I returned late last evening from Seattle, where Susie and I
were attending the bar mitzvah of her
grandson, Aram. On the way home we flew
from SeaTac to Denver, and then from Denver to Raleigh-Durham. I am old enough still to be genuinely awed by
the experience of flying all the way across the continent. Although I have done it now many, many times,
I always reflect as I soar at thirty-nine thousand feet on the trials of the early
settlers who would leave by wagon train for The West as soon as the Spring thaw
arrived, hoping to reach their new land there in time to get a crop in and
build a sod house before the onset of Winter.

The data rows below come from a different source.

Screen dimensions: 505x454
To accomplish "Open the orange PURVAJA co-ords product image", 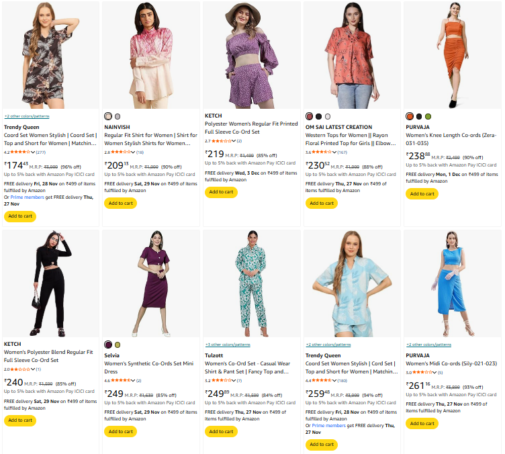I will coord(452,54).
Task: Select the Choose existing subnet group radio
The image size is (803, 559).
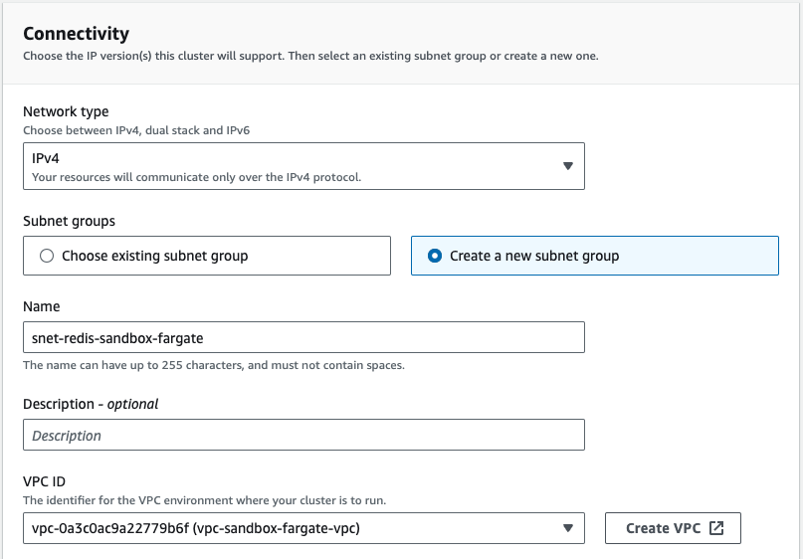Action: [47, 256]
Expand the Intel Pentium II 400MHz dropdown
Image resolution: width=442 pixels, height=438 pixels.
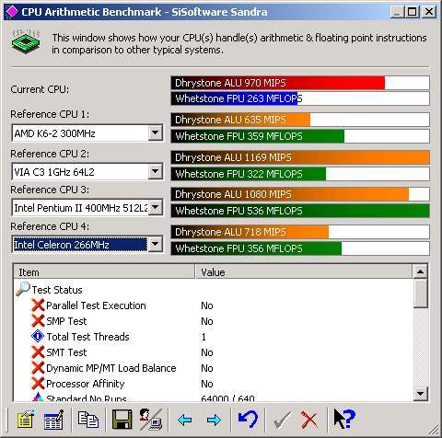click(156, 208)
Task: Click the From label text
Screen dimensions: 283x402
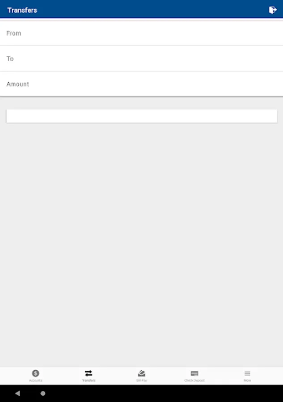Action: 13,33
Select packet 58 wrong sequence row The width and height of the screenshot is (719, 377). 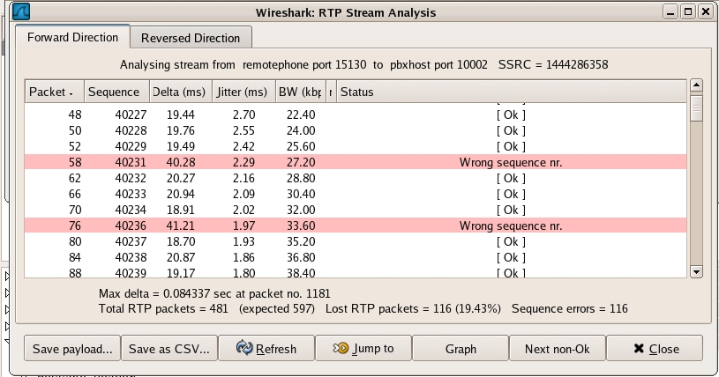(x=353, y=162)

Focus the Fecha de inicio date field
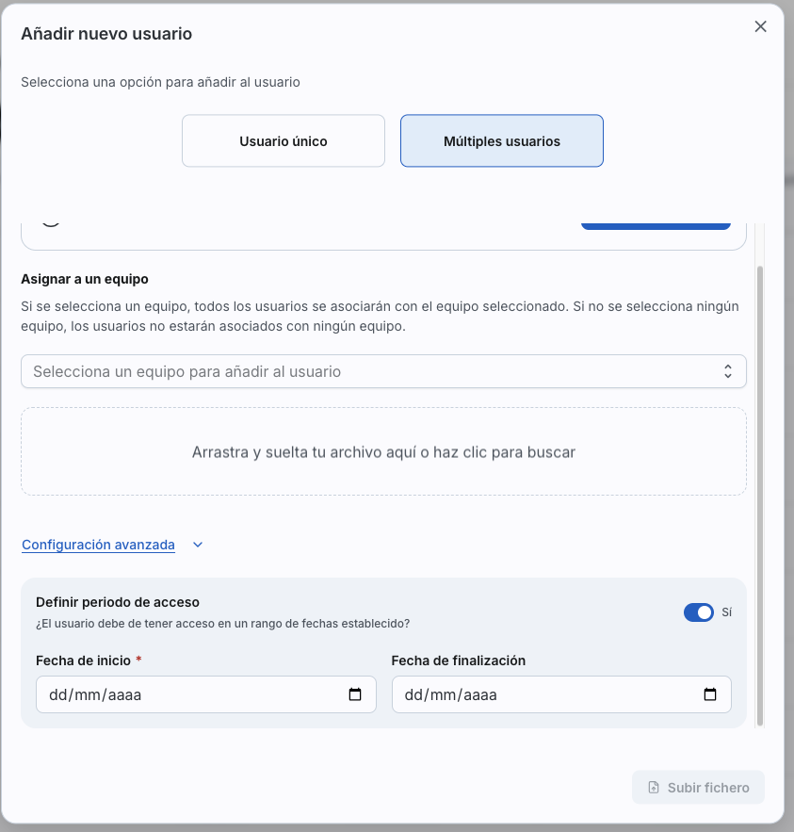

These days airports are almost indistinguishable one from
the other, but at the restaurant in Denver where we had an early dinner between
flights, elk medallions were featured on the menu. One doesn't see that too often in the
Boston/Washington corridor.
There was a pile of mail crammed in our box when we got
back, even though we were only away for four days. Among the bills and political appeals and
catalogues was the latest copy of the New
York Review of Books. I always find
the NYRB depressing. Every issue
features long, detailed articles, masquerading as book reviews, on subjects
about which I know absolutely nothing. Keeping
up with it all, let alone getting on top of it, is really impossible. I did manage to make some sense out of a long
article on the James Bond novels. I have
actually read a couple of those. My most
vivid encounter with an Ian Fleming ouevre
occurred in 1965. I was flying over the
Alps on my way to a conference in Italy, reading a scene in which a plane crashes
in the Alps. Below me, unnervingly
close, were the tips of the peaks, covered in snow. Just as I reached the passage in which the
plane in the novel plunges, we hit some rough air and the plane I was in began
to buck and pitch. It was a bad couple
of minutes.
The Tigger in me is making a comeback. I am beginning to think the Democrats may not
lose control of the Senate. Things here
in North Carolina are just as awful as you might suppose from the news
reports. It is a measure of my
desperation that I am hoping against hope for Kay Hagen to squeak through. It is a measure of my irrepressible optimism
that I think she just might.
In the days ahead, I shall do my best to find something more
elevated to blog about.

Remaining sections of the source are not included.